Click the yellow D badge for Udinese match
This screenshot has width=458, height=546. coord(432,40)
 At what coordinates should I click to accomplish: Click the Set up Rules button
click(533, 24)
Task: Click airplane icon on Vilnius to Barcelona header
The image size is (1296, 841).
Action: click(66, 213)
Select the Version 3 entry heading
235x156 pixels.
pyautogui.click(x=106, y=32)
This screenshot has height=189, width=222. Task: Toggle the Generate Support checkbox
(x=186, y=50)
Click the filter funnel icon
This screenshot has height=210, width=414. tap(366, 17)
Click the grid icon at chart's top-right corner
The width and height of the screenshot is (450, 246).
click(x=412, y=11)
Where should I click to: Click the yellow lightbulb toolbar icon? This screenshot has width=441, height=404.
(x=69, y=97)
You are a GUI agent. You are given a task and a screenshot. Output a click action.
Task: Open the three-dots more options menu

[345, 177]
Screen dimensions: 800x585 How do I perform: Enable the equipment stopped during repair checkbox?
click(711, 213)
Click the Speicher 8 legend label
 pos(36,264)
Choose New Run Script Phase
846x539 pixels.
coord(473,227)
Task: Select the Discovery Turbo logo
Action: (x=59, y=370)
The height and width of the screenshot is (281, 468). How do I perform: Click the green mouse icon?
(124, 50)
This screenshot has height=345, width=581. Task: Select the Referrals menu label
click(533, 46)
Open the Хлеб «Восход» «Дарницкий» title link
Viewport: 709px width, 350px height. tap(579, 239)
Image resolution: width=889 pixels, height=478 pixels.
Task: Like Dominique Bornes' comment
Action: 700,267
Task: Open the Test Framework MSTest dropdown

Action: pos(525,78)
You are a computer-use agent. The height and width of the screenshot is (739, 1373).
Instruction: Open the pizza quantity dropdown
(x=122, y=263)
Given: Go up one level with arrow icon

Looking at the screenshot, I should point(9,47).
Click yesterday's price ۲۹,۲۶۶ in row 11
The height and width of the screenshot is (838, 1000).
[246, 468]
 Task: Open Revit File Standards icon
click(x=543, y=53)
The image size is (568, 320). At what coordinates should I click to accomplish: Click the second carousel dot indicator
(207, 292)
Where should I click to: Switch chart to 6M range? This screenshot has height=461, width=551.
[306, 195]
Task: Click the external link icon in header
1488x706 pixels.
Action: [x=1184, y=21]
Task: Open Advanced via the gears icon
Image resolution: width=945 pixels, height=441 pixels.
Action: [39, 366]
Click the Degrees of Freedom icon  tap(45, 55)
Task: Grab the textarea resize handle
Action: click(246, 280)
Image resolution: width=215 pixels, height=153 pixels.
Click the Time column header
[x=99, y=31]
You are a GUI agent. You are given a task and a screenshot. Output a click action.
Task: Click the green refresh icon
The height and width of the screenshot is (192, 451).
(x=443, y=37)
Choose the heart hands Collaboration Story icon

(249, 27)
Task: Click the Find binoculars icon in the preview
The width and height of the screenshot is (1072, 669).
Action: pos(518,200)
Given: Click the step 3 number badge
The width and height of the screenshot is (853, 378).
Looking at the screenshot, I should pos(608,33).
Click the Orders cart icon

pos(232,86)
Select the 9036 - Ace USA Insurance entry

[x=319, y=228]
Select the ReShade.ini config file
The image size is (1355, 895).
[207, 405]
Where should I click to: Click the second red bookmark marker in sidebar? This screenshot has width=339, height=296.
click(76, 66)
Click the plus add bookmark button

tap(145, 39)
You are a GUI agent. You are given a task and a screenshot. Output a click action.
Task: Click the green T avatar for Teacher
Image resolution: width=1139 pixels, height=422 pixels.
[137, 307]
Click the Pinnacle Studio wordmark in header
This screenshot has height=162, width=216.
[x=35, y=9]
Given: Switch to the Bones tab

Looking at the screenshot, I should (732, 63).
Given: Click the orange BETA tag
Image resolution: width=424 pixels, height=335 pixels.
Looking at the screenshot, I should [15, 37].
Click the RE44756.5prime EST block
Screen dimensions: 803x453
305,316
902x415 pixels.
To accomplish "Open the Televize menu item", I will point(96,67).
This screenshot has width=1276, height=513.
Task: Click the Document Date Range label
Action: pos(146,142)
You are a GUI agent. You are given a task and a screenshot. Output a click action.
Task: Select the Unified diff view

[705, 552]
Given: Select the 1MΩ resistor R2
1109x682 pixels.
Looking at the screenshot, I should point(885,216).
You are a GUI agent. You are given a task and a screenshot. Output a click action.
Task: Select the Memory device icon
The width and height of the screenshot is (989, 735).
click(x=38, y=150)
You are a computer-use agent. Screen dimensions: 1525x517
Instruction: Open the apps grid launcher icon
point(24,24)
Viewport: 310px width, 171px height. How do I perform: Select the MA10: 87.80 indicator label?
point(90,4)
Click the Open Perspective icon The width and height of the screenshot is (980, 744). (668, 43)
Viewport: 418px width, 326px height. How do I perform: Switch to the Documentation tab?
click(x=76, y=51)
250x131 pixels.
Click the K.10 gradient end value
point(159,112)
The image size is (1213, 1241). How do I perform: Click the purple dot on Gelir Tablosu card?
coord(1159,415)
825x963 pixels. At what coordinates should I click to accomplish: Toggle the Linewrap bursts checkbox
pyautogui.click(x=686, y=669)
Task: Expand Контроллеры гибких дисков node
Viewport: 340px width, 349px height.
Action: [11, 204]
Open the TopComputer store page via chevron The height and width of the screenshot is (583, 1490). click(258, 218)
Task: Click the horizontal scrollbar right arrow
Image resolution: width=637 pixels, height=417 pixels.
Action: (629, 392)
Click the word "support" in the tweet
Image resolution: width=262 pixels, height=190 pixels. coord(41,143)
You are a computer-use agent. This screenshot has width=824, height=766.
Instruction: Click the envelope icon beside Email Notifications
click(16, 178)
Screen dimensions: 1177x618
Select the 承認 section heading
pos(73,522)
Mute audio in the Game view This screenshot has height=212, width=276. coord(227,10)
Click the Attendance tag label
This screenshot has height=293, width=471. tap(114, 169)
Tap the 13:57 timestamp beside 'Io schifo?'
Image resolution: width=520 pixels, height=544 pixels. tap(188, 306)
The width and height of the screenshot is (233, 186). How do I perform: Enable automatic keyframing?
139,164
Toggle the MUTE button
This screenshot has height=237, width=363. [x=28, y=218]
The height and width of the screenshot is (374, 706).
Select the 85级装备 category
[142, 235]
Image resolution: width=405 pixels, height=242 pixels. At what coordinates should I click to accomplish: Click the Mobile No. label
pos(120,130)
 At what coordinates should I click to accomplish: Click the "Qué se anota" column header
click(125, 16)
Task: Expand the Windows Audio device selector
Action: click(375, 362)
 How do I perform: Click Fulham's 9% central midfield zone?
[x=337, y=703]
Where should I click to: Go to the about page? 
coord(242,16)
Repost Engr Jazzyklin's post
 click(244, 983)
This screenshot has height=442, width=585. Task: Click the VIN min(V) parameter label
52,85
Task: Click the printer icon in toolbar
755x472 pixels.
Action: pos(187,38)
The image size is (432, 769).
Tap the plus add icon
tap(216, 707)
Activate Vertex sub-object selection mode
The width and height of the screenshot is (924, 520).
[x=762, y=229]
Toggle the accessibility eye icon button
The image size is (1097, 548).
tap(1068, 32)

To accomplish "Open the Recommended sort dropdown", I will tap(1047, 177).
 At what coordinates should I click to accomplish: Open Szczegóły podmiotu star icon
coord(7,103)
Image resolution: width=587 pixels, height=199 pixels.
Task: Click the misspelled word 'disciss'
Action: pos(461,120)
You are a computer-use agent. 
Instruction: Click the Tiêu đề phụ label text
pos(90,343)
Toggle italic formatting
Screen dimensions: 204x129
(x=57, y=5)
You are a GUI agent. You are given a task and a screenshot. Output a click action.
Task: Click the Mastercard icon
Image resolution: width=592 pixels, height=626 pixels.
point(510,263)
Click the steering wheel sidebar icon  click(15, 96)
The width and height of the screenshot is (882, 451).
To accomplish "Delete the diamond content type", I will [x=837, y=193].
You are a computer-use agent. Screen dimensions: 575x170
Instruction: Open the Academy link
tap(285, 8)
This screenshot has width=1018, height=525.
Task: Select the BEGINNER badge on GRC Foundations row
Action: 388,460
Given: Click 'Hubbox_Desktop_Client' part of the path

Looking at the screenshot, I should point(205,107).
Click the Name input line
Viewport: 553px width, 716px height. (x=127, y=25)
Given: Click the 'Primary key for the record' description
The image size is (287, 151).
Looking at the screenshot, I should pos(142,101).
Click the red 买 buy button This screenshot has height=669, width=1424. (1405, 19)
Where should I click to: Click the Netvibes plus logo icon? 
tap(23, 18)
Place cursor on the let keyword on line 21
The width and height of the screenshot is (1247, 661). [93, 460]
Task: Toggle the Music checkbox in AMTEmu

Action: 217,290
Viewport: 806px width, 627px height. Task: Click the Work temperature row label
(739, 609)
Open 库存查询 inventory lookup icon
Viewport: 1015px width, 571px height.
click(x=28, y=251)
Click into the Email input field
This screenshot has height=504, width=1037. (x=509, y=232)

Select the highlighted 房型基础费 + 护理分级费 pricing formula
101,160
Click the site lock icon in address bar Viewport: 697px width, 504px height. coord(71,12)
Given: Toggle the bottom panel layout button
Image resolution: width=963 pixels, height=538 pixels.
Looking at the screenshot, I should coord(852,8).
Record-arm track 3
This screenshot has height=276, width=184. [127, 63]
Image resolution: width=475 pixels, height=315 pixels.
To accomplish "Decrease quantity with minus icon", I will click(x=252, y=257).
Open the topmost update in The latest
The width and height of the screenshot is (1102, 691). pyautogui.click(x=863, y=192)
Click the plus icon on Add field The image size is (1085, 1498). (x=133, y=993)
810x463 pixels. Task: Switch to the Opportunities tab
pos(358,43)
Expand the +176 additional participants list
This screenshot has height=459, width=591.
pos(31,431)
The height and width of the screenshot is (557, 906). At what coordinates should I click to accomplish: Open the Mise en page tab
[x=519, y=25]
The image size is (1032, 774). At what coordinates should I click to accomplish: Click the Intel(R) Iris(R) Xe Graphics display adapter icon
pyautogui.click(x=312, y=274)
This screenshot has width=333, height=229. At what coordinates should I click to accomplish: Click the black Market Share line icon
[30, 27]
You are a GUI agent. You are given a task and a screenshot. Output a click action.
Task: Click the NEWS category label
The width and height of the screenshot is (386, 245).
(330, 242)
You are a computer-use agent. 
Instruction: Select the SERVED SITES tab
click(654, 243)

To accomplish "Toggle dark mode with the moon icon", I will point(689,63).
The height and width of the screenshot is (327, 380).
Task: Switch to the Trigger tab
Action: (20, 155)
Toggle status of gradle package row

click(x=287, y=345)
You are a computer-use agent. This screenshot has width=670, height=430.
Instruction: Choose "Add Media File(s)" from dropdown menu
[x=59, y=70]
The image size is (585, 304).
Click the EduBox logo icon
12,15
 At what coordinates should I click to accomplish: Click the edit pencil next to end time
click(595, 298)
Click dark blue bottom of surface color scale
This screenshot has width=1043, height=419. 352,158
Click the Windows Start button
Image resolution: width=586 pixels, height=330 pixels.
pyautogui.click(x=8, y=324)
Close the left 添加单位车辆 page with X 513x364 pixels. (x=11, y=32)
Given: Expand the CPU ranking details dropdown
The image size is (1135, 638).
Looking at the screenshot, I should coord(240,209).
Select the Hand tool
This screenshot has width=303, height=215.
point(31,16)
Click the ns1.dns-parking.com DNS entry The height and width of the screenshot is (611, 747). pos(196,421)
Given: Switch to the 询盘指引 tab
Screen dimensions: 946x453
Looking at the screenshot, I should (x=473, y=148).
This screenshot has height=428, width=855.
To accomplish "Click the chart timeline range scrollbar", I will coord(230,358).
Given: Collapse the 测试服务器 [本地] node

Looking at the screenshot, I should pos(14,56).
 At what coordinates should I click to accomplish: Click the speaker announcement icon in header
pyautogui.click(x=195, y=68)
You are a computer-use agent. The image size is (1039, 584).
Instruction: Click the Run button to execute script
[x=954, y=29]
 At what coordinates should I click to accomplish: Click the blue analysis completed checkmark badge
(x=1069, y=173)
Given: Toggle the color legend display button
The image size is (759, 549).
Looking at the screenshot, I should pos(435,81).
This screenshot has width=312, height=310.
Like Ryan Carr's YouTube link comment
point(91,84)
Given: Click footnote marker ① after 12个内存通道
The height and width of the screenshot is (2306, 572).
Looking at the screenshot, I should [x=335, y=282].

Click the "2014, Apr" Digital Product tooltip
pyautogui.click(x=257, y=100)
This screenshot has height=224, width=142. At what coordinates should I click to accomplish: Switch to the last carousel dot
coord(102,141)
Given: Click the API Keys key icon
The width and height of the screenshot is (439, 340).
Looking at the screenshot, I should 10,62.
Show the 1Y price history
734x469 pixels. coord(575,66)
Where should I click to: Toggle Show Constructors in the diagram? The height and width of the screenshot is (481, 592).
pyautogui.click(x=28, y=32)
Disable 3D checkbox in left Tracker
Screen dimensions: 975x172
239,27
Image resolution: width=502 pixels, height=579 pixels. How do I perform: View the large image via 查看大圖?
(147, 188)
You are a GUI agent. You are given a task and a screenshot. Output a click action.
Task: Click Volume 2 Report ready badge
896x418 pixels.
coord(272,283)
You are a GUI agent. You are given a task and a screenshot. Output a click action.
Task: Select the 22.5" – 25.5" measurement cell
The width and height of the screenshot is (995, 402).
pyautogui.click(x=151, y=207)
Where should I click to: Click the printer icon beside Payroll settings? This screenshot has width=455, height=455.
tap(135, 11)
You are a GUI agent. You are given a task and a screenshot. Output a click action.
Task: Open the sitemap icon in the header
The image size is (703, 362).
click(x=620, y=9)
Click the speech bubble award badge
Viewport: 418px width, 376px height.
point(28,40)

What is expected - This task calls for each line of the material that contains "scrollbar".

Exercise answer -
Task: Click the horizontal scrollbar right arrow
To accomplish "Click the chart timeline range scrollbar", I will coord(230,358).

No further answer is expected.